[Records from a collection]
--- --- ---

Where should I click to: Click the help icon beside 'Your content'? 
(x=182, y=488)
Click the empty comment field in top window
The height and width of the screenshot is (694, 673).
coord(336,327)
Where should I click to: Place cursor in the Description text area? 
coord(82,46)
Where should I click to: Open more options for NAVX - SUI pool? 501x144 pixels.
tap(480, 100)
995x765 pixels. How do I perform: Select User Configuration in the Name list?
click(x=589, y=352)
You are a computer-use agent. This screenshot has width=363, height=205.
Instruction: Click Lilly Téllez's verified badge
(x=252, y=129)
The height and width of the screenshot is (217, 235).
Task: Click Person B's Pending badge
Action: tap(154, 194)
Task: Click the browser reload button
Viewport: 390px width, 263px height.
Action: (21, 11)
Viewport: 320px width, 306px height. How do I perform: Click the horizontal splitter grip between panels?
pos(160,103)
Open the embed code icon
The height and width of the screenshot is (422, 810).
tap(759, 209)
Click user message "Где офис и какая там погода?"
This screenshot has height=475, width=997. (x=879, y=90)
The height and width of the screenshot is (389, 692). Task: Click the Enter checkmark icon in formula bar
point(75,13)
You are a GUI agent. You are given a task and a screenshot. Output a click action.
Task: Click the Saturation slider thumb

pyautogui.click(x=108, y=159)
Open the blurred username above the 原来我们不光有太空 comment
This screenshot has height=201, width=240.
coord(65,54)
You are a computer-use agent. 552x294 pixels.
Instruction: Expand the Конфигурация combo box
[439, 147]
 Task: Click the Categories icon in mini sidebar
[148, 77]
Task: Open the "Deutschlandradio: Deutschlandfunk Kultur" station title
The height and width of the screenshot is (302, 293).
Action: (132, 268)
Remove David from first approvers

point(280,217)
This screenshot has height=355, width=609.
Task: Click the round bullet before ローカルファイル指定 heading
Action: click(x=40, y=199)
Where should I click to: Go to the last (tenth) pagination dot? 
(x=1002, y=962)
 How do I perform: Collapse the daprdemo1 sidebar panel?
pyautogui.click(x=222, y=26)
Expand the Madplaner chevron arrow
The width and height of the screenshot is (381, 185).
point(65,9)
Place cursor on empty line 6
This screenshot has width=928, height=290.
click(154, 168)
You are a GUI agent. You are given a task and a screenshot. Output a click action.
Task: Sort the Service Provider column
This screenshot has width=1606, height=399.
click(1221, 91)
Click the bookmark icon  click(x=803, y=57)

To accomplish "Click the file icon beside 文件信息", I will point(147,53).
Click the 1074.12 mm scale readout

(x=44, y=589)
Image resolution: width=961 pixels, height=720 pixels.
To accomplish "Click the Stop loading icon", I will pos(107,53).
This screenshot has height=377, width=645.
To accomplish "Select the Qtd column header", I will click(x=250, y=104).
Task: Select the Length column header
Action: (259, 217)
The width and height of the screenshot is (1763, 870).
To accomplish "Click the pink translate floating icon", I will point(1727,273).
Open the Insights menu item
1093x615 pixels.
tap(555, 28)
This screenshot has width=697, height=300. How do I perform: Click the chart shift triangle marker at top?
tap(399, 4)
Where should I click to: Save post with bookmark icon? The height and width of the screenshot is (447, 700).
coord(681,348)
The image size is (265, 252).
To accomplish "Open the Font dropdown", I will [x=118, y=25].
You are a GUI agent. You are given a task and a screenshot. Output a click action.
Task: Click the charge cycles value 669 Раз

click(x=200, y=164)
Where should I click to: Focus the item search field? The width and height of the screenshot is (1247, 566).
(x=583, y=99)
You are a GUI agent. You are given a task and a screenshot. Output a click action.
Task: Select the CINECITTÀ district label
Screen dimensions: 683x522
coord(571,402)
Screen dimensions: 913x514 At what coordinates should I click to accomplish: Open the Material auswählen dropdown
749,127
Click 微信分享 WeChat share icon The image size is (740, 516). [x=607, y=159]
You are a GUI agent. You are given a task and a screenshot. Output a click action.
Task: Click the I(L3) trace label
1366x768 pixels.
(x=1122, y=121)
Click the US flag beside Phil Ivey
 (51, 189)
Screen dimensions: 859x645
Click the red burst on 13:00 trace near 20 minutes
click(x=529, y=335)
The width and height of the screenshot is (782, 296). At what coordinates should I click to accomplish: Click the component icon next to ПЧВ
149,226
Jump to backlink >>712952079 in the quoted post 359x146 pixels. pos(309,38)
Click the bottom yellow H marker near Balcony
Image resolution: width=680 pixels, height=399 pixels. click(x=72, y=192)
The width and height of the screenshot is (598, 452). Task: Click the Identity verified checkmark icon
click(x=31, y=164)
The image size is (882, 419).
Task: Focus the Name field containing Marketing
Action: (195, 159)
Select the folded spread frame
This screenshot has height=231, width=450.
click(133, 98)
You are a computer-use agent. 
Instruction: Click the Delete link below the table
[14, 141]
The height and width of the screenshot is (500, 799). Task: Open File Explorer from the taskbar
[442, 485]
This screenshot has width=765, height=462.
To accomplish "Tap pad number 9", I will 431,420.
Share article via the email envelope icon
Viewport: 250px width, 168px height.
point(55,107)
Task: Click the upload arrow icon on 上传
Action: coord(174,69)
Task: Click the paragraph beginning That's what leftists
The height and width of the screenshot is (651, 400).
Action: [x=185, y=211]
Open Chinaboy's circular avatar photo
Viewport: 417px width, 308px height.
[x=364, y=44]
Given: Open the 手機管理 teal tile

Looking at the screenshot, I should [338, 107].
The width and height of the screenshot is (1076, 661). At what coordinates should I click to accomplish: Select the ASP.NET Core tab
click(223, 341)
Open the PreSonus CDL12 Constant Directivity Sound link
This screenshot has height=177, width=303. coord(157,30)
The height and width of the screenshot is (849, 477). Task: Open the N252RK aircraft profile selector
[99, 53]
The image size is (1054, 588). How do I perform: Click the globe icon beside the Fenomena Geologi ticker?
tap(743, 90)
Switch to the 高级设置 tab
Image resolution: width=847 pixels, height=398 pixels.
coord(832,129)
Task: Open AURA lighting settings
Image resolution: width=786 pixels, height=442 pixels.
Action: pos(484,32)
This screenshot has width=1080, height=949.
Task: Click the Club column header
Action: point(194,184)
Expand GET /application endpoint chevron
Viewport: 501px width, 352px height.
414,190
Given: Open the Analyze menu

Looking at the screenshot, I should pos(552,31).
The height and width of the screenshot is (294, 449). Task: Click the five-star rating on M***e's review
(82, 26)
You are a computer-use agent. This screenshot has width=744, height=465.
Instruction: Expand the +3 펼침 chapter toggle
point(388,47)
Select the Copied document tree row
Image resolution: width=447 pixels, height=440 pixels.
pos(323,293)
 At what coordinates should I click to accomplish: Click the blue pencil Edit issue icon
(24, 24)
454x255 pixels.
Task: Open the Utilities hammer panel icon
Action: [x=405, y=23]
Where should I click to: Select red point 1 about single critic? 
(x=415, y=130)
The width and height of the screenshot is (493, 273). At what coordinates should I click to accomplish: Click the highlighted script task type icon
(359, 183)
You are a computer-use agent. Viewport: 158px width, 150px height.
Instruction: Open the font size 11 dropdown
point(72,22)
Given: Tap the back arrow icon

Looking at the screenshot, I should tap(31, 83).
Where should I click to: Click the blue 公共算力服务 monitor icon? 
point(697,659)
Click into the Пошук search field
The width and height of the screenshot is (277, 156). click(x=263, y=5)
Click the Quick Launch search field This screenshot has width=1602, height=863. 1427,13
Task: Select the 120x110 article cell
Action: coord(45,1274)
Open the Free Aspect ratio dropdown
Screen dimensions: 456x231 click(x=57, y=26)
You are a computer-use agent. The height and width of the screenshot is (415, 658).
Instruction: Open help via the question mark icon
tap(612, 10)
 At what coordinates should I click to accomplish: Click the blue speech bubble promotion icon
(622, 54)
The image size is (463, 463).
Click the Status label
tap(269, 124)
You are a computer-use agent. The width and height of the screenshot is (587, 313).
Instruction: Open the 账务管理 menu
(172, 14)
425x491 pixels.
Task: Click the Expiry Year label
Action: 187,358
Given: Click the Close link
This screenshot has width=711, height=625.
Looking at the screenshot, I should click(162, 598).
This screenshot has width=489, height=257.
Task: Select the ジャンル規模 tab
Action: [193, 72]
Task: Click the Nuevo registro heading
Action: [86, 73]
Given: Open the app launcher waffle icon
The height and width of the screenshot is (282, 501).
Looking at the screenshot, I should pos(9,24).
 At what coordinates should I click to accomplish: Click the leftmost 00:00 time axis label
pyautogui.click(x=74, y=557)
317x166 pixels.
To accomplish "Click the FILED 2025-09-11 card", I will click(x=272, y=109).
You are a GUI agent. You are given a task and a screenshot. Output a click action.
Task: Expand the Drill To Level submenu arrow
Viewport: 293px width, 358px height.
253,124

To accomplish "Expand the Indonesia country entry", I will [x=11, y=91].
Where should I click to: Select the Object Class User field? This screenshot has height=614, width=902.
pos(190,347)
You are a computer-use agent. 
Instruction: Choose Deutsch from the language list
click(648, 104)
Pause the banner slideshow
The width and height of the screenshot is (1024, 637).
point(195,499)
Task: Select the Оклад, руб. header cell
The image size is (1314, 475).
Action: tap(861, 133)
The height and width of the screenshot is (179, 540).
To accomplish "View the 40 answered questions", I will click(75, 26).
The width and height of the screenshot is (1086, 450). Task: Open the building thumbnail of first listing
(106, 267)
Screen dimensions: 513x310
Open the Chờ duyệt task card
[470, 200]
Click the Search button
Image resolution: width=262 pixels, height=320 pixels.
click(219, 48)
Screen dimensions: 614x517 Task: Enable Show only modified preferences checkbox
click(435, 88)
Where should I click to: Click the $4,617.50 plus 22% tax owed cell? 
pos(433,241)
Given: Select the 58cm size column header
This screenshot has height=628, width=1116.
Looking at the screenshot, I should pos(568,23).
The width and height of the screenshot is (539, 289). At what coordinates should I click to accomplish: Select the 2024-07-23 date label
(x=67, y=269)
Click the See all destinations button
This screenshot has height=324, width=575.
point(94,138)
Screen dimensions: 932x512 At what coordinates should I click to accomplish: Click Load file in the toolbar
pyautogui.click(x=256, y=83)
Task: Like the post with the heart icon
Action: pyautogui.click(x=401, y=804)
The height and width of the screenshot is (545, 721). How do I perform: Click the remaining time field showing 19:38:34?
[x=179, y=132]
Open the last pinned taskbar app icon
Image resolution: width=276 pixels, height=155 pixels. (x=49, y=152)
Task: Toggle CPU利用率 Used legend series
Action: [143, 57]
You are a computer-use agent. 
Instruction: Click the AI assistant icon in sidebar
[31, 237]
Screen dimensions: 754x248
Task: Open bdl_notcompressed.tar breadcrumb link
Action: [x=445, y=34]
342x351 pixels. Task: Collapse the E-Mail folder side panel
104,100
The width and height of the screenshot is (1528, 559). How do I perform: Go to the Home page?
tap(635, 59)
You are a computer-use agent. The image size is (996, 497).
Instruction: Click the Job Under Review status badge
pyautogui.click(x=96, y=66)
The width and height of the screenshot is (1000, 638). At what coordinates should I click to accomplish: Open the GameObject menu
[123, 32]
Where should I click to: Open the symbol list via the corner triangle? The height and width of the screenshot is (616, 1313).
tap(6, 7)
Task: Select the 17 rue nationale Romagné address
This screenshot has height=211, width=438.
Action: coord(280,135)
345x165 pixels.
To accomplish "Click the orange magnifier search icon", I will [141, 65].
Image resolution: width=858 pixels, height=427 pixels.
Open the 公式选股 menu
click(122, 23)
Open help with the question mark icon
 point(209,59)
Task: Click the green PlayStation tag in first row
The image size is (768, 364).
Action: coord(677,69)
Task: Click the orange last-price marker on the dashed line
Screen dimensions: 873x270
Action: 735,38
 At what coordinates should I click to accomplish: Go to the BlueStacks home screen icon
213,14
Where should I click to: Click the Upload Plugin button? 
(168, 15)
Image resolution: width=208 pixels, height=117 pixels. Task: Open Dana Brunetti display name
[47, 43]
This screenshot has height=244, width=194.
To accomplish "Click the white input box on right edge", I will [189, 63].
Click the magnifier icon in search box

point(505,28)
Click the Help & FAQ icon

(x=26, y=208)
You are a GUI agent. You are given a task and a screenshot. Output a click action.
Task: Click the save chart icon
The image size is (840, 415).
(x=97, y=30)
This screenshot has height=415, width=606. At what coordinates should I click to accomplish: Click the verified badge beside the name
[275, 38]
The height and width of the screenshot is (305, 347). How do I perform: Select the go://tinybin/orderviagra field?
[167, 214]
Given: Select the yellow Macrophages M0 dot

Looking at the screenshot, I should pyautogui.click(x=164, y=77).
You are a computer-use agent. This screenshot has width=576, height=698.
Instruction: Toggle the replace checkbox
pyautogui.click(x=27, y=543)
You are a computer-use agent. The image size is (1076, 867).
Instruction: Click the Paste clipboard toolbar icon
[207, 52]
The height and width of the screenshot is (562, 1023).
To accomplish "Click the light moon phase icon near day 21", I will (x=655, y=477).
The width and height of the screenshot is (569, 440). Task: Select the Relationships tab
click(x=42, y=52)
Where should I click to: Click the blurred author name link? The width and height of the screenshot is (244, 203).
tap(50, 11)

--- --- ---

The answer is every line in the data where the word "chevron" appears.

• [Answer for the task]
Expand the Madplaner chevron arrow
Expand GET /application endpoint chevron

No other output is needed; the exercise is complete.